If you successfully complete the assessment we will send you a Certificate of Achievement, which notes the number of study hours required for the course.
What can you study?
Animal disease modelling (LVM334)
Simulation models have become important for the control of infectious diseases. They examine 'what if' scenarios for current disease control and herd production, plus a mechanism for generating hypotheses about the components of epidemiological systems. This course introduces the concepts of deterministic and stochastic disease modelling.
Animal health analysis and database management on farms (LVM333)
Learn how computer software can be used to interrogate and handle databases to generate summary statistics and graphs. Get to grips with some of the technical language used to describe databases, and learn more about the important points to consider when designing them.
Animal transport and slaughter - critical welfare considerations (LVM305)
Learn about the animal welfare issues involved in the handling, transport, and slaughter of livestock, and how auditing systems can maintain welfare levels. This course prepares you to provide advice on the design and management of facilities for loading and unloading animals, stockyards, and restraint equipment to prevent welfare problems.
Diagnostic decision making and epidemiological disease information management (LVM323)
Applying epidemiology to the improvement of livestock health and production requires responsible management of information. From milk production on a single farm to countrywide diseases, data management is essential. Find out about the types of data you might encounter, methods of collecting and storage, and tools that will help you extract useful information.
Principles of farm animal economic analysis (LVM319)
This course introduces the role that economics plays in animal health decision making. Assess the issues, then learn about concepts used in animal health economics.

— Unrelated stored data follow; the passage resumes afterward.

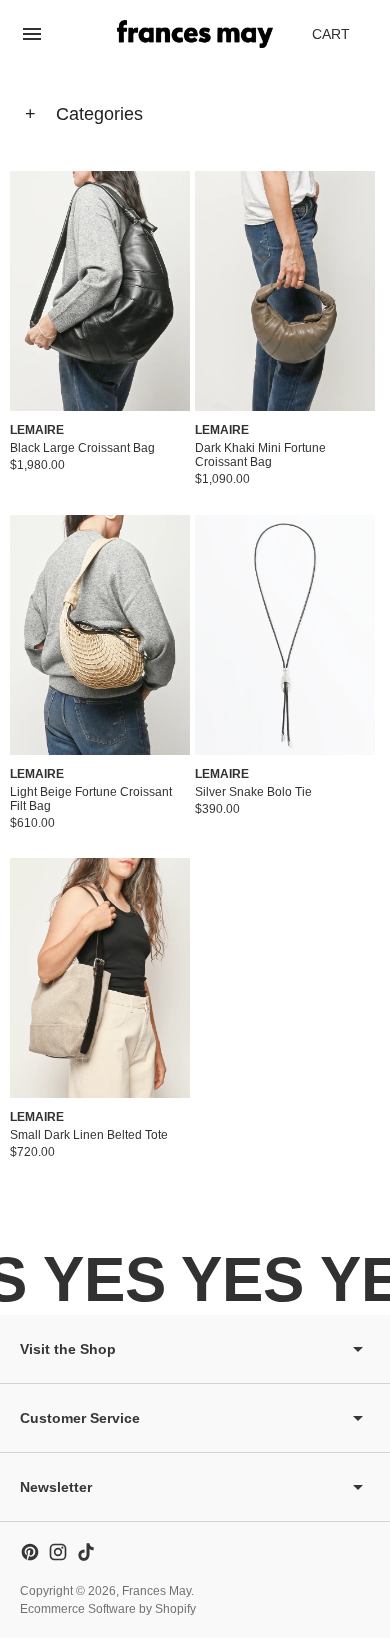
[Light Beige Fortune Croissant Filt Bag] (100, 635)
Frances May (156, 1591)
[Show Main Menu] (32, 34)
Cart (342, 39)
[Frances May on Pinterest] (30, 1552)
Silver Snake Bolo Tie (253, 792)
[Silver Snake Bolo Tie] (285, 635)
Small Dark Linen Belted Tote (89, 1135)
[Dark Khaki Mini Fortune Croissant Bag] (285, 291)
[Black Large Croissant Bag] (100, 291)
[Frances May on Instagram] (58, 1552)
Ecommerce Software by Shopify (108, 1609)
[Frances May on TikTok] (86, 1552)
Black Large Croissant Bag (82, 448)
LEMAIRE (37, 430)
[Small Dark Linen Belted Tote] (100, 978)
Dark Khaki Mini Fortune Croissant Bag (260, 455)
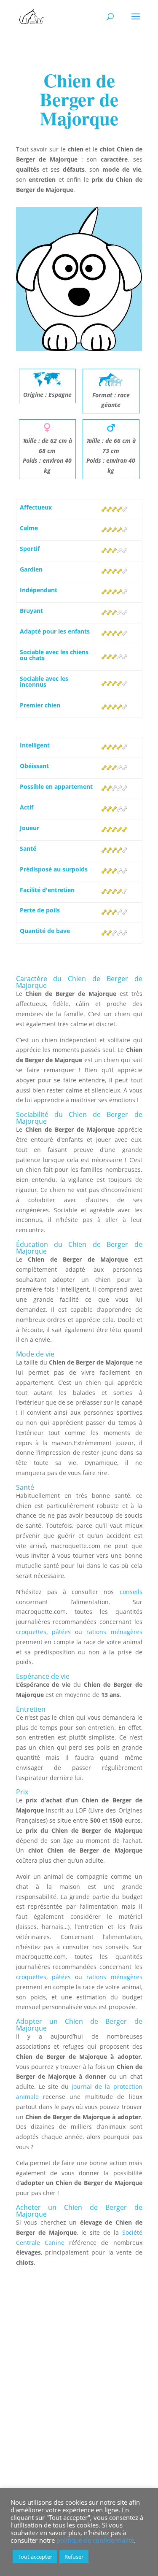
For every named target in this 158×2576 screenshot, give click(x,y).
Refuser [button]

The conclusion is a practical session, which guides you through how to calculate the output of livestock enterprises.
Tools for economic analysis (LVM320)
Investigate the methodologies used for decision making in animal health and production so you can critically evaluate studies. Explain the basic principles involved and familiarise yourself with the techniques of partial and benefit-cost analysis, as well as the economic tools used to analyse the risk and uncertainty associated with livestock production.
Welfare issues in extensive farming systems (LVM304)
The welfare of extensively farmed animals is influenced by factors including climate, food availability, handling, parasites, predators, etc. As these factors interact in a complex way, there are no simple answers regarding animal welfare. Understand the complex interplay between them and the dilemmas they bring.
Welfare issues in systems involving confinement (LVM303)
Intensive farming systems, including small-space confinement, have led to many animal welfare issues. Scientists and agricultural engineers are working on enclosures and environments to better meet the needs of animals. Explore these issues in detail and gain a better understanding of the economic and political ramifications involved in improving husbandry systems.